I truly do not distrust your generation or any other (I enjoy being a wise guy.) Just those socialists who would try to thin the ranks of those who love liberty. They may discover they have bitten off more than they can chew.
Just read this at The Quadrant, in Australia, on Stoic Philosophy and the Profession of Arms. Pertinent to our discussion here, pay especial attention to the last line: http://www.quadrant.org.au/magazine/issue/2010/1-2/stoic-philosophy-and-the-profession-of-arms
ReplyDelete"The Stoics firmly reject that beloved cause of much contemporary Western political activism, namely the notion of collective or social guilt as a force in shaping virtue. For the Stoic, collective guilt is an impossible proposition simply because guilt is always about individual choice and personal wrongdoing. No one can ever be guilty of the act of another and no society can be held accountable for the actions of individuals from a previous generation."
Can we not believe the obverse, that no previous generation is accountable for the actions of an individual? Or even an _group_ of individuals? We have all failed, individually, in our duty to cleave to the Constitution, since not long after this nation was formed, perhaps starting with the Whiskey Rebellion and George Washington's response to it. He did represent the government of that time. But Lincoln, in his unConstitutional excesses, and certainly FDR, in his desire to make America a socialist society, put us on the road to perdition that we find ourselves traveling.
The "Boomers" may be the biggest bill come due in recent history, but we did not put ourselves there. We are already beginning to pay for being Boomers, though, and I believe it will get worse before the last of us shuffle off.

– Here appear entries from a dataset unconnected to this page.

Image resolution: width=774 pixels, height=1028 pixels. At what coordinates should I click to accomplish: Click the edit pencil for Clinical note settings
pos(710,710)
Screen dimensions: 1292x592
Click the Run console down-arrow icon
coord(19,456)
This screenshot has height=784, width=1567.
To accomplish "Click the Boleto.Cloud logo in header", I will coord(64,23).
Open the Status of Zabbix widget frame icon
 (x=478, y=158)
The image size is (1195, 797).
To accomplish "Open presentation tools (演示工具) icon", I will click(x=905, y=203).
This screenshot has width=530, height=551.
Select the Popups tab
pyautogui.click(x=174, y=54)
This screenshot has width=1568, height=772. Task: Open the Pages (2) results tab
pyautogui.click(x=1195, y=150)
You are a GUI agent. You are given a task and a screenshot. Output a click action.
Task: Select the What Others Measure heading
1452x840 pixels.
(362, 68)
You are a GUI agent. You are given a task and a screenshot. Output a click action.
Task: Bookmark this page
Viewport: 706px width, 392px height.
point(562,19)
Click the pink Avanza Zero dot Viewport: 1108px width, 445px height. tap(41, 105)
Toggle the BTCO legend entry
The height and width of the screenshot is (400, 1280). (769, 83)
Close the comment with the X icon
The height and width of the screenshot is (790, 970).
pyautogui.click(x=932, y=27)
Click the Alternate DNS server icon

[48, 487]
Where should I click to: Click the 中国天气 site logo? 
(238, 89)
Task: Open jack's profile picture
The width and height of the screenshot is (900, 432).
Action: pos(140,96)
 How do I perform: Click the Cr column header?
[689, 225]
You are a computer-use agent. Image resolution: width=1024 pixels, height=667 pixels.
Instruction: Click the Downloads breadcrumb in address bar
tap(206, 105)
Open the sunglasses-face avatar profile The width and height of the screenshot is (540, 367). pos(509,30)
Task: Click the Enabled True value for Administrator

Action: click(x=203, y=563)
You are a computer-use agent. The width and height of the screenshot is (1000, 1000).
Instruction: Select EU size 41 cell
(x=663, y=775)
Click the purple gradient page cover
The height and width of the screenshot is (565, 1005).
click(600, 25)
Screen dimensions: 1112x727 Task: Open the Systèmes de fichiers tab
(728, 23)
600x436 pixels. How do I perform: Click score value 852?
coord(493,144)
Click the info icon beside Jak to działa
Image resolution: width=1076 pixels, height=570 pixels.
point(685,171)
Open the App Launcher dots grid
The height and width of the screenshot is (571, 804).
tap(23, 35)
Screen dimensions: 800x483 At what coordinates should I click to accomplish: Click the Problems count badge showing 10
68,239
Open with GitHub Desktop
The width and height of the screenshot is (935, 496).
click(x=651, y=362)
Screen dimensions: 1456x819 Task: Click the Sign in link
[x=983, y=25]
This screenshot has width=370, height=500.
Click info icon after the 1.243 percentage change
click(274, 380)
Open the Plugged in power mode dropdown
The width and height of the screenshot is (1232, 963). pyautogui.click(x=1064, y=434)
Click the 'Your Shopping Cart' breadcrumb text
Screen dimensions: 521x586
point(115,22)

One of my favorite observations is "when things are this screwed up, it's can't be the fault of one group or one person; there's enough blame to go around for everyone." Just like it's simplistic to blame the current economic crash on "greedy bankers"; while they certainly played a part, they couldn't get the world that screwed up without a lot of government help, and they couldn't have done it without pushing and poking by the media, NGOs, like ACORN, and many more.
ReplyDeleteFor example, it's generally considered improper to utter any criticism of the WWII Greatest Generation, and that's not my intent, but I read an article not too long ago that argued some of the big government problems we have came from them.
The returning veterans of WWII came back from years of having seen what happens when a command system works properly. The military had just run the biggest effort in history, fighting enormous problems on a global scale. Not just the European and Pacific wars themselves, but the massive logistics efforts to get men and supplies moved thousands of miles, and done in time.
Having seen a command system that worked well, they were pre-disposed to big government solutions. Have a problem with highways? Government. Problem with education? Government. No matter the problem, big government was always the answer. Don't forget the cold war was starting as these men returned home and were getting their families started, and their lives sorted out. There was a perceived need to do things for security.
If you follow Glenn Beck, you'll know he lays the blame on the rise of progressivism, and really raises some good points. Two other excellent sources of perspective are Jonah Goldberg's "Liberal Fascism" and Amity Shlaes' "The Forgotten Man". The situation we're in is the summation of billions of individual decisions made over the last 150 years. It's like a vast tapestry made of millions of threads.
It's way too simple to blame it on the old people. Or their parents. My engineer's perspective is that I don't care who screwed it up as much as what I can do to fix it. The only value of knowing who broke it is to keep them from sabotaging my repairs.